"""

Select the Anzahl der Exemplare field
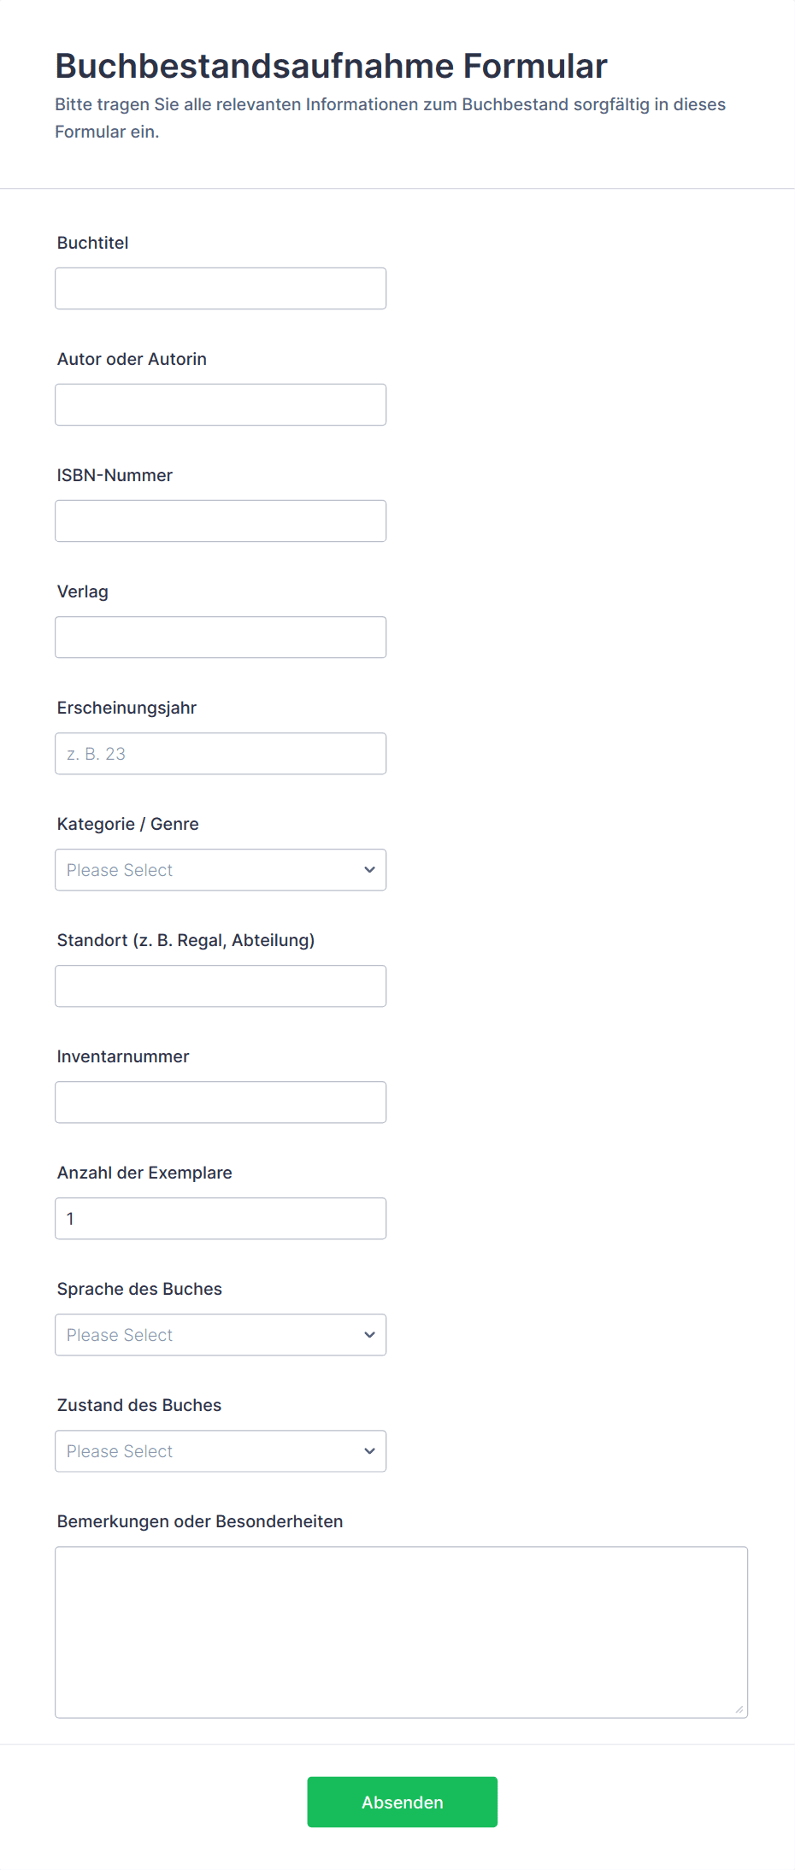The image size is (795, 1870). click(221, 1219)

"""
"""

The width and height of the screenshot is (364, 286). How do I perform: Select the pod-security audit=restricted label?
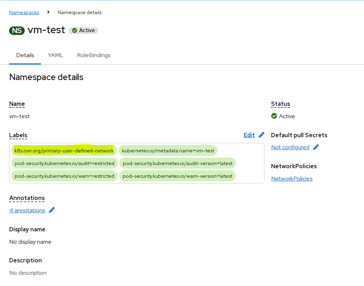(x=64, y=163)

"""
"""

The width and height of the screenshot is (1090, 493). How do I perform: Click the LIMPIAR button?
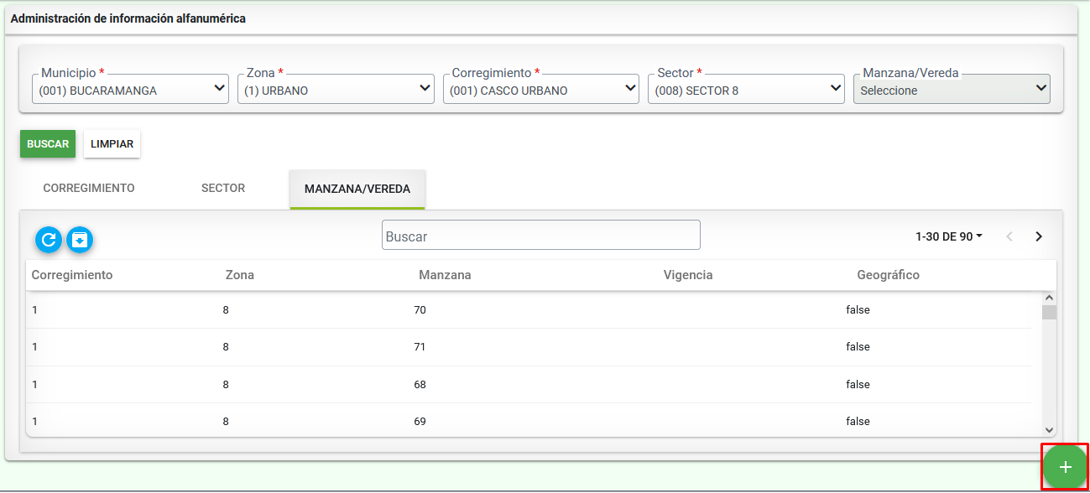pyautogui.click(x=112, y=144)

"""

» **Prompt**:
Count how many lines of the listing above contain the word "perform". Case must match, and your reply should be only the number.

» **Worked solution**:
2